Stored dataset items
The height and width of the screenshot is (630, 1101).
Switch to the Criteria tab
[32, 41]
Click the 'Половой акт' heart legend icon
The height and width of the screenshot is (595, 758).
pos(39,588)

- [What you have to do]: I'd like every record written out exactly as given.

- [Answer space]:
The height and width of the screenshot is (630, 1101).
Switch to the Criteria tab
[32, 41]
Click the 'Половой акт' heart legend icon
The height and width of the screenshot is (595, 758).
pos(39,588)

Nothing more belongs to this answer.